Photolytic and photocatalytic removal of a mixture of four veterinary antibiotics

The removal of a mixture of four veterinary antibiotics (VA) – tetracycline (TET), ciprofloxacin (CIP), sulfadiazine (SDZ) and sulfamethoxazole (SMX) – via photo-degradation (UVC) and photocatalysis with TiO2 (UVC/TiO2) was investigated in a batch reactor under different initial concentrations (20, 100, 500 and 1000 μg/L per antibiotic). Ultra-high performance liquid chromatography coupled to a mass spectrometry (UHPLC-MS/MS) was used to determine the removal of these veterinary antibiotics. The removal of all antibiotics via photolysis was around 98–99% after 100 h for TET, 122 h for CIP, 212 h for SDZ and 240 h for SMX. Nevertheless, the removal of all antibiotics via photocatalysis was around 99–100% after 4.2 h for TET, 3.5 h for CIP, 7.1 h for SDZ and 16.5 h for SMX. The photolysis for the four veterinary antibiotics followed a first-order irreversible kinetic model. The photocatalysis of TET, CIP and SDZ followed a Langmuir-Hinshelwood kinetic model, and adsorption was considered the limiting step. SMX followed a first-order irreversible kinetic model. The photolytic degradation rate constant (k1) was 0.00073 min−1 for TET, 0.00055 min−1 for CIP, 0.00031 min−1 for SDZ and 0.00027 min−1 for SMX. While for photocatalysis k1 was 0.0044 min−1 for SMX; kL-H was 0.0284 min−1 for TET, 0.0379 min−1 for CIP and 0.0141 min−1 for SDZ. The VA degradation was enhanced by the use of a catalyst. Additionally, electrical energy per order (EEO) was assessed to estimate the electrical energy efficiency of each process. EEO values for photolysis were 339.06 kWh/m3/order for TET, 449.84 kWh/m3/order for CIP, 795.31 kWh/m3/order for SDZ and 897.71 kWh/m3/order for SMX. On the other hand, EEO values for photocatalysis were 14.96 kWh/m3/order for TET, 12.07 kWh/m3/order for CIP, 20.39 kWh/m3/order for SDZ and 62.10 kWh/m3/order for SMX. The energy consumption for photocatalysis was considerably lower than for photolysis. This study determined an overall degradation rate constant for a wide range of TET, CIP, SDZ and SMX concentrations. Furthermore, when working with a pH of 8 (a typical pH from wastewater from livestock farms) and a VA mixture whose concentrations resemble the characteristics of real water samples, that photolysis and photocatalysis are potential processes for wastewater treatment with low energy consumption.

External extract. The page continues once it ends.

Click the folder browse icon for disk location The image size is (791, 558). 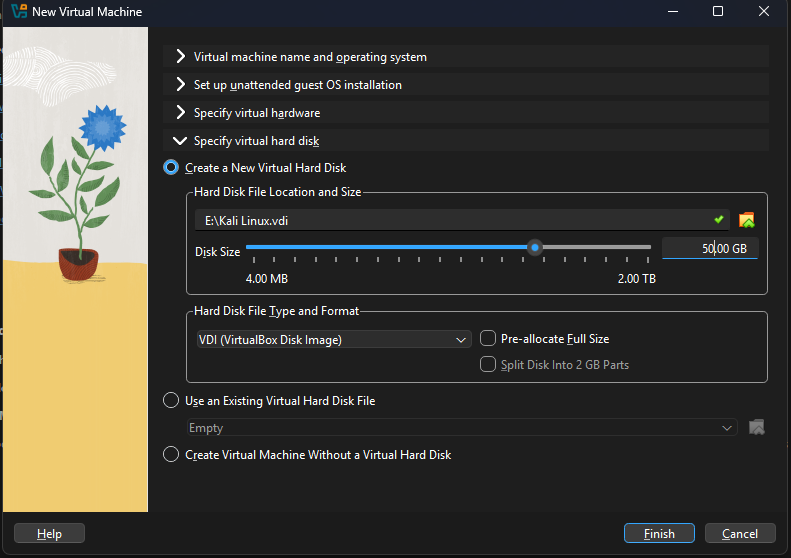(746, 220)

本研究于间歇式反应器中，针对单种抗生素初始浓度分别为20、100、500、1000 μg/L的四种兽医抗生素（veterinary antibiotics, VA）混合体系——四环素（tetracycline, TET）、环丙沙星（ciprofloxacin, CIP）、磺胺嘧啶（sulfadiazine, SDZ）与磺胺甲恶唑（sulfamethoxazole, SMX）——的去除效果展开探究，分别采用UVC光降解与二氧化钛光催化（UVC/TiO2）两种工艺。采用超高效液相色谱-串联质谱（ultra-high performance liquid chromatography coupled to mass spectrometry, UHPLC-MS/MS）对目标抗生素的去除率进行定量测定。仅通过UVC光解处理时，四环素、环丙沙星、磺胺嘧啶、磺胺甲恶唑分别在反应进行100 h、122 h、212 h、240 h后，其去除率可达98%~99%；而采用UVC/TiO2光催化工艺时，上述四种抗生素仅需4.2 h、3.5 h、7.1 h、16.5 h即可实现99%~100%的去除率。四种抗生素的光解过程均遵循一级不可逆动力学模型；四环素、环丙沙星与磺胺嘧啶的光催化过程符合朗缪尔-欣谢尔伍德（Langmuir-Hinshelwood）动力学模型，且吸附为反应限速步骤，磺胺甲恶唑的光催化过程则遵循一级不可逆动力学模型。光解过程的一级速率常数（k1）分别为：四环素0.00073 min⁻¹、环丙沙星0.00055 min⁻¹、磺胺嘧啶0.00031 min⁻¹、磺胺甲恶唑0.00027 min⁻¹。光催化体系中，磺胺甲恶唑的一级速率常数k1为0.0044 min⁻¹；四环素、环丙沙星、磺胺嘧啶的朗缪尔-欣谢尔伍德速率常数kL-H则分别为0.0284 min⁻¹、0.0379 min⁻¹、0.0141 min⁻¹。添加催化剂可显著提升抗生素的降解效能，本研究同时通过单位对数级电能消耗量（electrical energy per order, EEO）评估两种工艺的电能利用效率：光解工艺的EEO值分别为四环素339.06 kWh/m³/order、环丙沙星449.84 kWh/m³/order、磺胺嘧啶795.31 kWh/m³/order、磺胺甲恶唑897.71 kWh/m³/order；光催化工艺的EEO值则分别为四环素14.96 kWh/m³/order、环丙沙星12.07 kWh/m³/order、磺胺嘧啶20.39 kWh/m³/order、磺胺甲恶唑62.10 kWh/m³/order。相较而言，光催化工艺的能耗远低于光解工艺。本研究明确了四环素、环丙沙星、磺胺嘧啶与磺胺甲恶唑在宽浓度范围内的整体降解速率常数；此外，当反应体系pH为8（畜禽养殖场废水的典型pH值）且混合抗生素浓度贴合实际水体样品特征时，UVC光解与UVC/TiO2光催化均为具备低能耗潜力的废水处理技术。